Inflammation, Club Cells, and Prostate Cancer
What’s wrong with inflammation? Sometimes, it is good. For example, when you skin your knee, inflammation protects your body from bacteria and germs. But chronic inflammation can lead to changes in DNA. In fact, adding to discoveries previously made at Hopkins, scientist Karen Sfanos, Ph.D., M.S., and colleagues have found further evidence that chronic inflammation in the prostate may serve as a risk factor for the development of high-grade prostate cancer.

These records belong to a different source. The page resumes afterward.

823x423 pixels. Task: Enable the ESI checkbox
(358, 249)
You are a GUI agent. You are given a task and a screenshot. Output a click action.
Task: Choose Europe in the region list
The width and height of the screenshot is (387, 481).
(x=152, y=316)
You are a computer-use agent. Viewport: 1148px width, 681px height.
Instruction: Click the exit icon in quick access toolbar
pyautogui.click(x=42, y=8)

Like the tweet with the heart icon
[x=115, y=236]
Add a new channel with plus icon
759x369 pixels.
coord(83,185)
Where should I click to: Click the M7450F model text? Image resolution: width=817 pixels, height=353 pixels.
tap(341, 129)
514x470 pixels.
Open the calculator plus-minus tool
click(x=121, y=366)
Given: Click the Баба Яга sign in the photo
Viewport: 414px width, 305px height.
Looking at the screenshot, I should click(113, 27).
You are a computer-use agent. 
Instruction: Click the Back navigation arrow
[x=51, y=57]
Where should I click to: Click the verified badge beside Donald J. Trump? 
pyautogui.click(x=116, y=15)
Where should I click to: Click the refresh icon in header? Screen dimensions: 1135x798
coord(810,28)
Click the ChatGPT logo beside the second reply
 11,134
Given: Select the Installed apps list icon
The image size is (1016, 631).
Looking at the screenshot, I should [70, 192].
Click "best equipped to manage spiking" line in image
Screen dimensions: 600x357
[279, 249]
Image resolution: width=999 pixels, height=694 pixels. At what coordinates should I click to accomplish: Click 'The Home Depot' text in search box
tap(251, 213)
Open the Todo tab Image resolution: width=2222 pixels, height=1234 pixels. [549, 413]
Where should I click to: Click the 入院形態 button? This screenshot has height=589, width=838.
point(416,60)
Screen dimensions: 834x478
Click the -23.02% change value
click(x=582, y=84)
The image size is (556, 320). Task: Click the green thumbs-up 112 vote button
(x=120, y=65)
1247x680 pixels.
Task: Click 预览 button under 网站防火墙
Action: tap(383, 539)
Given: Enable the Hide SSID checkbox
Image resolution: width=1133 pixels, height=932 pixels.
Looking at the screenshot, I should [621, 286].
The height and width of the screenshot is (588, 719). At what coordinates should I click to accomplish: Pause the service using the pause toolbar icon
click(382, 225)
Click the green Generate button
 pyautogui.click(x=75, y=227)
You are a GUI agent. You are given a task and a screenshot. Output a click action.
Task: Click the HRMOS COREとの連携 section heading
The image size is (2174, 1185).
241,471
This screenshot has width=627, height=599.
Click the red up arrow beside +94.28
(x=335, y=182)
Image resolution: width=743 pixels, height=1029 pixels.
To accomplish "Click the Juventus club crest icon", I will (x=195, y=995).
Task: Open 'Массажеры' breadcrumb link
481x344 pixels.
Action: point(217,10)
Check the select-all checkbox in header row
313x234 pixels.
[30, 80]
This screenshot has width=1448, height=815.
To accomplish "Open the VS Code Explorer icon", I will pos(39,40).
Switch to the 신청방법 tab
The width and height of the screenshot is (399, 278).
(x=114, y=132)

How does inflammation lead to dangerous cancer? This was the focus of a recent study published in the Journal of Pathology by Sfanos and her lab. “We found that cells in the vicinity of chronic inflammation in the prostate start to mimic a cell type in the lung, called club cells.” Like many good things that are hijacked by cancer, club cells normally are protectors, Sfanos explains. “They help guard the lungs from cellular damage and infectious pathogens.” This phenomenon of cells altering their identity and function is termed cellular plasticity, or lineage plasticity. “Importantly, lineage plasticity is linked to high-risk cancer as well as to cancer drug resistance.”
Oddly, prostate cells in the vicinity of chronic inflammation start to mimic a cell that’s normally found in the lung.
In the study, the investigators found the club cells were present in a lesion called proliferative inflammatory atrophy, or PIA (first described at Hopkins by Angelo De Marzo, M.D., Ph.D. and colleagues). PIA is associated with chronic inflammation in the prostate and is a harbinger of trouble: “Multiple recent studies indicate that the cells in PIA exhibit some properties of cancer cells and are more prone to DNA damage that can initiate a prostate cancer,” Sfanos says.
Pathologic studies have found that prostate club cells do not normally exist in the peripheral zone, the region where prostate cancer most often begins. But they were plentiful in tissue samples from men with prostate cancer – particularly in men who had high-grade prostate cancer. “Of keen interest, these cells were also present in the vicinity of PIA lesions that were transitioning to early prostate cancer!” A hopeful finding from this work, Sfanos adds, “is the suggestion that inflammation in the prostate may be a modifiable factor that can be targeted as a means of preventing prostate cancer.”